## Task objective
Within the entries that follow, show each line where the word "breadcrumb" occurs.
⁂
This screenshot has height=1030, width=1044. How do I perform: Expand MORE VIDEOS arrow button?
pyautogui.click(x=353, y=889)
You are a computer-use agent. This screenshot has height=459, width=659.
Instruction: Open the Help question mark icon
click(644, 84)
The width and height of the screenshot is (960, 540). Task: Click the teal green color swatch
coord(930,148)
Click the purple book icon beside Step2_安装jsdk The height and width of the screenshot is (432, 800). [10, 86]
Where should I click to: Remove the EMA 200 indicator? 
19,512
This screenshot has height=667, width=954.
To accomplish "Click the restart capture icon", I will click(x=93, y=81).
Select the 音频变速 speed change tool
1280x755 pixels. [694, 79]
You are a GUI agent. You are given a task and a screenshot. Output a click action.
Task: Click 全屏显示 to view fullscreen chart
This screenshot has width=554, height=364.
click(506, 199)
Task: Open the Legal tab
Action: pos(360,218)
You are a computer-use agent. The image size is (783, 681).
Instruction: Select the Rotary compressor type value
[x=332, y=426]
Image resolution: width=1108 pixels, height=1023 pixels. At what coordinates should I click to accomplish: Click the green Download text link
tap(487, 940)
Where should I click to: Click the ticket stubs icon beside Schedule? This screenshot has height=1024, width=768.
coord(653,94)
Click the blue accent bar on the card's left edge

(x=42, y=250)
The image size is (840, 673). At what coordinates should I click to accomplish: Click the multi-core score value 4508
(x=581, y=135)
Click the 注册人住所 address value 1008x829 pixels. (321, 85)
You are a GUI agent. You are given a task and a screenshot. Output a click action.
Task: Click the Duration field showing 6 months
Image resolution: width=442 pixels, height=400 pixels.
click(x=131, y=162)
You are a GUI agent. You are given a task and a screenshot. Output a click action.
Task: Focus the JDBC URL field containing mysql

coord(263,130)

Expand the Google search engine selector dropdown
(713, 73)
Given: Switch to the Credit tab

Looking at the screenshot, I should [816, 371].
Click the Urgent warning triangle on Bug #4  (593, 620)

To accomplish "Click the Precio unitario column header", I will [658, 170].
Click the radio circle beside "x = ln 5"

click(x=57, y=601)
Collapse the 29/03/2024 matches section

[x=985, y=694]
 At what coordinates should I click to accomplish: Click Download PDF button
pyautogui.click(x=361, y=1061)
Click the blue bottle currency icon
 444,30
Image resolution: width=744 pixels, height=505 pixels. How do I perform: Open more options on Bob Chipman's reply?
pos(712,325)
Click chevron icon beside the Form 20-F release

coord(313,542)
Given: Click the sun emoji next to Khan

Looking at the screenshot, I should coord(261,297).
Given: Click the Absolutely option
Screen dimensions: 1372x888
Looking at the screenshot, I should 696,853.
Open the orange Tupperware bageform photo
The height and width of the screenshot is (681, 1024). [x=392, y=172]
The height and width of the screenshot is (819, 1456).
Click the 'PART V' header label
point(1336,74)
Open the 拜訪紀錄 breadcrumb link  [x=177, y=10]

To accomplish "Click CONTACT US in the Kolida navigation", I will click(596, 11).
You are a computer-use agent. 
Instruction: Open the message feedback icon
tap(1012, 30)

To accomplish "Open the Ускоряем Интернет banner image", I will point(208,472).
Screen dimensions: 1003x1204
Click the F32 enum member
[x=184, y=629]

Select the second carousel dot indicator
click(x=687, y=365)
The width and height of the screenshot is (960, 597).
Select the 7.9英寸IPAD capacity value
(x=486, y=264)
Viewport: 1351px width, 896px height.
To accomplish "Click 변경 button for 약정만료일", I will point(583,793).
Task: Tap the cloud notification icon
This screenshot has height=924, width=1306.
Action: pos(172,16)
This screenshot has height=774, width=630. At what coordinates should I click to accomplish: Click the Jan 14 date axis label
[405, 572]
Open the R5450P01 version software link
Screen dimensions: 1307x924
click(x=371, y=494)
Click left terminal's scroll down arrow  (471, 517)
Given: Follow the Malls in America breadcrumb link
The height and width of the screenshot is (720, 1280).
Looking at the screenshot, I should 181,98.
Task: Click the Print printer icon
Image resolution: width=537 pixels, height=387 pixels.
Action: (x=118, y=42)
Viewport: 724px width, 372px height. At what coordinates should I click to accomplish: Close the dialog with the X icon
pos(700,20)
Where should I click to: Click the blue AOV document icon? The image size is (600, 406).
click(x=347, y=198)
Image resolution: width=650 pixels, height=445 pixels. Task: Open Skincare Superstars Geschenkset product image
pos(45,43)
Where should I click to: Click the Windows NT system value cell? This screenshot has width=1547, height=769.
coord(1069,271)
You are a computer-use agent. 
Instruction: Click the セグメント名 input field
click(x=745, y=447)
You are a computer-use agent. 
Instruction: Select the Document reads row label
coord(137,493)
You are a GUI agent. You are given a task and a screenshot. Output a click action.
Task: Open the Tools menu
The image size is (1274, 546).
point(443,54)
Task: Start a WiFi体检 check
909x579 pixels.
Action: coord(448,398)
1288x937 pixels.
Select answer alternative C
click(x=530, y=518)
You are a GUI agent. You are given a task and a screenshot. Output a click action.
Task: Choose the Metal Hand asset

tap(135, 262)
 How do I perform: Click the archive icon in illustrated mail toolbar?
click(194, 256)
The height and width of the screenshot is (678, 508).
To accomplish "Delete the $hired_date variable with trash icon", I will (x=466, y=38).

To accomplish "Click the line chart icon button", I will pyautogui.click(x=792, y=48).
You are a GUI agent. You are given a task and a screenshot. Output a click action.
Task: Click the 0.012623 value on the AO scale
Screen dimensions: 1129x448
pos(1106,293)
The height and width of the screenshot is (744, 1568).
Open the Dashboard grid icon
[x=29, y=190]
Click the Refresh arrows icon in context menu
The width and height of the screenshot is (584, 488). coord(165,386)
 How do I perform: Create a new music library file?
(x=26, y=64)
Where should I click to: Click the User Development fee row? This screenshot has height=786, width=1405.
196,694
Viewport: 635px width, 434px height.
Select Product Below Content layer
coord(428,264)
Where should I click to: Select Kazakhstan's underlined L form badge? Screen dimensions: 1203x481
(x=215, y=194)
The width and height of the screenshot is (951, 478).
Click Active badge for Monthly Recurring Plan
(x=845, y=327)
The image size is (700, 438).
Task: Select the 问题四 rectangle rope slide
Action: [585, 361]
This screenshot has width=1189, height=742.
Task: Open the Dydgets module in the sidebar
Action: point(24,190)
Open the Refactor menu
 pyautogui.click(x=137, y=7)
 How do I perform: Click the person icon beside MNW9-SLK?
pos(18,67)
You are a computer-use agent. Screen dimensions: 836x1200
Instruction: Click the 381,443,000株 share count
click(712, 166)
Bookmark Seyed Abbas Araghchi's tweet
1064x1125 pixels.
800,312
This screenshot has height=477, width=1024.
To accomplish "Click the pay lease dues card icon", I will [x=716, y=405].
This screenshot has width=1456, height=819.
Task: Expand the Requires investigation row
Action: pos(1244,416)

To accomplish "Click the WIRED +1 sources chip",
⁂
## Written solution
Open the 拜訪紀錄 breadcrumb link  [x=177, y=10]
Given: Follow the Malls in America breadcrumb link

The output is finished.